In this class, we come together to showcase out-of-practicum pieces of art, stories, feelings, and experiences for each other. We were presented Locals as an opportunity to fail with each other as a safe, collective group. You can bring in completely polished work, first passes, heavily rehearsed pieces, and even new works. We've had people show up to Locals as a fully formed improv troupe (643, as the three 6'4" white guys call themselves), singing "Agony" from Into the Woods as Chads, presenting journal entries as a full performance art piece, bringing in new works, and even presenting pieces for audition preparation.

The whole point of BU BFA program's creative and learning process-as well as the point of this art-form is collaboration and the art of play. This is key in everything we do at BU, especially in Locals. But I strayed away from that collaborative play. In an effort to somehow find myself during my four years of college ahead of me, I focused almost exclusively on just myself last semester. I forgot to take others in. Preoccupied with worries of how I was interacting with my peers, I ended up just not interacting. I frequently used the time to play during Locals but failed to play with others. For example, I decided on a whim every week to do a song that made *me* happy-whether I wrote it or someone else did. Then there was the one week I realized that I'm in acting school and had never acted without song in Locals.

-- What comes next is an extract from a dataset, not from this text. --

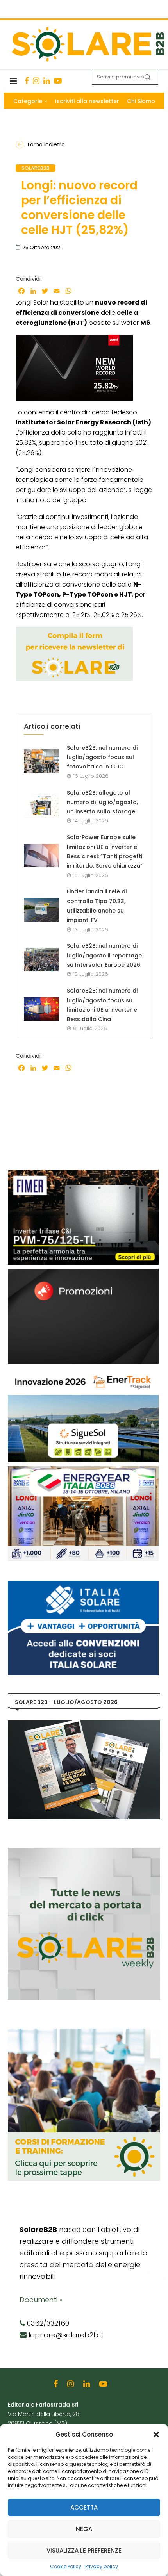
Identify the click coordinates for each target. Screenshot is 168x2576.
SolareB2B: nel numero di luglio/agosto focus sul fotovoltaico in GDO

So I performed two of the monologues I was planning on using for auditions outside of BU-again on a whim. Another week, I asked two friends three days before Locals to read a scene from a play I wrote last year. And then finally, just as the semester was coming to an end, I reached out to three others and asked if they would collaborate in a performance of "No One is Alone" from Into the Woods with me in memory of Stephen Sondheim. We rehearsed it between bouts of the flu, finals week, and with COVID cases on the rise within the school. Then came the day of Locals and I bowed out of the performance. In all honesty, I told them it was from COVID nerves and that I wanted to be socially distant and not attend the crowded class of 37 students in one room-which definitely played a part in it-but it definitely wasn't the only reason. I was afraid of presenting something I wasn't exactly proud of. This was no fault of my group mates, of that I want to make completely sure. They are wonderful people and artists. I just didn't feel right in that piece. It was as if I wasn't meant to be performing it with them, despite me being the one to set it up and formulate it..

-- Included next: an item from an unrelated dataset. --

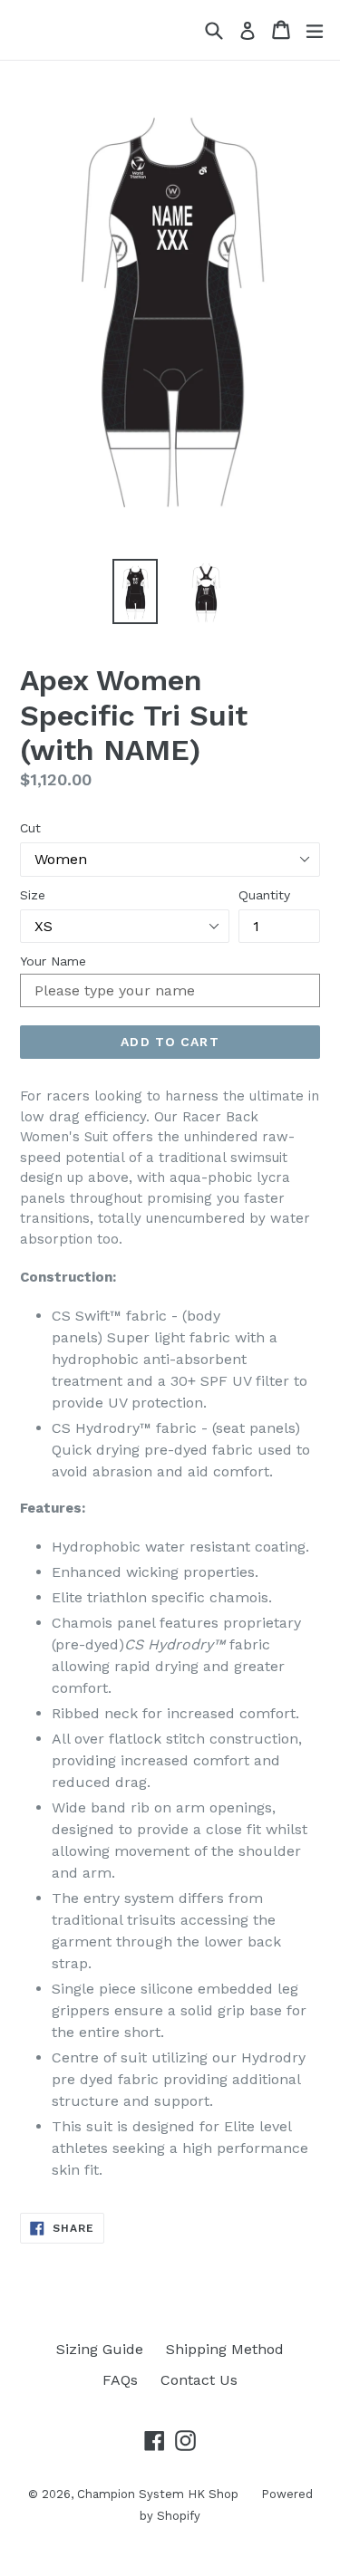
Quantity (264, 895)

That was the most collaboration I achieved in that entire semester of Locals. And then, I didn't even perform in either of those two collaboration opportunities. Sure, I am not only a performer; I am also a director and a choreographer and a writer and a music director. Therefore, I did have my collaborative mark on those two pieces. But! I didn't present them. I was afraid of what my face next to the collaboration would reflect in the eyes of my cohort. Which is stupid to think, in retrospect, but we're all a little stupid. These people are so safe and kind and loving and they truly care about each other and the collective art we make. I just sometimes alienate myself from that experience.

Again, there is no way to do college and a semester or even one class "wrong." However, I can say I wish I would have taken better advantage of the wonderful opportunity Locals is in the Freshman Performance Core at Boston University. I'm proud of myself for at least stepping up every week and performing things I wrote and was excited about in that moment. I'm just trying to remember that pride, while also recognizing the things I missed out on and how I might improve upon that this semester.